SELECTED PASSAGE:
──────────────────────────────
So they seem to be totally open to redoing the TLS handshake to provide less data on the wire for blocking. I think the server cert chain will be a major issue for us, unless we want to do gymnastics like providing fake unused certs, so the plan seems like a step in the right direction to me...
He proposes two schemes:
One scheme, where the ClientHello is transferred in plaintext, the rest of the discussion is encrypted, and the number of round trips is the same as in classic TLS.
And another scheme, where a dummy ClientHello is initially transferred, all the discussion is encrypted (including the actual ClientHello that carries extensions etc.), but the number of round trips is increased by one.
If this proposal gets accepted and implemented, the browser/httpd vendors will decide which of the two schemes to use, and this will decide which scheme we will have to use.
In the last section, there is:
o It cannot be repeated often enough that the early encryption negotiated by the EH extension *only* provides protection from passive eavesdropper. It *can not* resist a man-in-the-middle type active attacker who wishes to steal a sample of the plaintext the client and server intended to exchange (doing so will break the handshake however). Like TLS without EH, full protection from an active attacker only begins after the Finished messages are received and validated by each side.
since the proposal does not protect against MITM or active-probing-like attacks.
I wonder if there is anything smart that can be done to add protection against MITM.
For example, adding a post-Finished phase where parties could exchange metadata would help against MITMs, but it would also add another round trip. Furthermore, if such a phase was client-initiated and optional, we would be able to use it only if everyone else did so too, otherwise we would stand out against a passive adversary (lame plaintext TLS record headers).
I suppose I am now "lobbying for a specific protocol change". :-) I don't know that this change helps Tor directly, but I suppose anything that makes common net protocols leak less plaintext helps everyone indirectly.
Roger asked me to braindump on the status here so he can manage internal and external explanations.
Marsh wrote a pretty awesome internet-draft that looks as though it'll expire on November 3; I'm trying to contact him to see whether he's got anything in mind for the next steps, and what he thinks the next steps are there. If it could get implemented and widely used, it would sure help Tor a lot.
──────────────────────────────
DESCRIPTION OF THE TASK:
Pick up the discussion of the encrypted TLS handshake proposal after its last sentence and keep writing it. The records that follow come from a separate source.

DATA EXTRACTS:
──────────────────────────────
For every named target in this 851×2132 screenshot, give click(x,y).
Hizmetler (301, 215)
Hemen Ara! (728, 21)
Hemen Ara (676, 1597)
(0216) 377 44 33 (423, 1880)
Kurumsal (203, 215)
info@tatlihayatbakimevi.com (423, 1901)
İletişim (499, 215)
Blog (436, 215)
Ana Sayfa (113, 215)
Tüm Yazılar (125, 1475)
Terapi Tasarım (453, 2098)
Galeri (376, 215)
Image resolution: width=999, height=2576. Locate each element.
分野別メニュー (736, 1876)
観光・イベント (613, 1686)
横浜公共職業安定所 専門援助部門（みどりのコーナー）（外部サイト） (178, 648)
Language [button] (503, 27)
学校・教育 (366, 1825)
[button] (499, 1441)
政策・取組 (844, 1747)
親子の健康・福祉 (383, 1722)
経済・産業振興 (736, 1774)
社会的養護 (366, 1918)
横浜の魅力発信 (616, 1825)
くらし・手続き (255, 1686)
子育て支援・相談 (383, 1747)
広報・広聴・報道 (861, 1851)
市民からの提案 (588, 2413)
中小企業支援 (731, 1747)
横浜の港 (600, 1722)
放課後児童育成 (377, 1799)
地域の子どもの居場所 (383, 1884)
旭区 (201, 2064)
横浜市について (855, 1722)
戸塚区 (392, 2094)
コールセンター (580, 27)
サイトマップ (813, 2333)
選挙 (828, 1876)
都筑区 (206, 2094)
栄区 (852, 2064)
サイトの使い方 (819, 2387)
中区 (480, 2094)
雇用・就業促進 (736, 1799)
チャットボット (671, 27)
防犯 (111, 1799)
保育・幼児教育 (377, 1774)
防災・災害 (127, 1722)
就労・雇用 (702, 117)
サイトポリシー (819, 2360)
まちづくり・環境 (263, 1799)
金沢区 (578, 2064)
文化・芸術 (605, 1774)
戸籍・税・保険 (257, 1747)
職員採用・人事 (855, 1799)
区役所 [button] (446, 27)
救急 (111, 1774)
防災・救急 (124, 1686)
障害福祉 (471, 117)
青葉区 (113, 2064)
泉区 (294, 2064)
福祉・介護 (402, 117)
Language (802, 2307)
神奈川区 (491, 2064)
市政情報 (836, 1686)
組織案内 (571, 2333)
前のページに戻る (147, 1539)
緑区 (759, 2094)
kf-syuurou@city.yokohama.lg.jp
──────────────────────────────
REPLY TO THE TASK:
On a more radical note, the real way for encryption protocols to become unfingerprintable is by demanding of encryption protocols that they send bytes that aren't distinguishable from randomness. Zack, Dan and company made one of those as part of the chopper part of Stegotorus; I am writing it up in a spec form to try to get it more attention.
In other news, the CRIME attack by Rizzo and Duong has gotten some people interested in TLS padding for entirely the wrong reasons. I'm writing up what I hope will be a more realistic draft to extend the capabilities of TLS padding, while (more educationally) explaining what padding can and can't do, why you'd want to use it, and offering API suggestions.
The latter two I'm writing for "internet draft" standards, but right now the conversations about CRIME and other stuff seem to be in a state where putting forth a draft right now before we educate folks would be counterproductive.
I talked to Vinod, and we don't have to formally submit anything just because our schedule says we should -- we should do the right thing (the thing that's best for Tor) rather than do the scheduled thing if they conflict.
We have preliminary drafts here and here that are sufficient for the deliverable. These drafts are not final versions, but preliminary drafts currently receiving feedback. Any further feedback or revisions should happen in another ticket than this sponsor F year 2 project ticket. Closing. Thanks!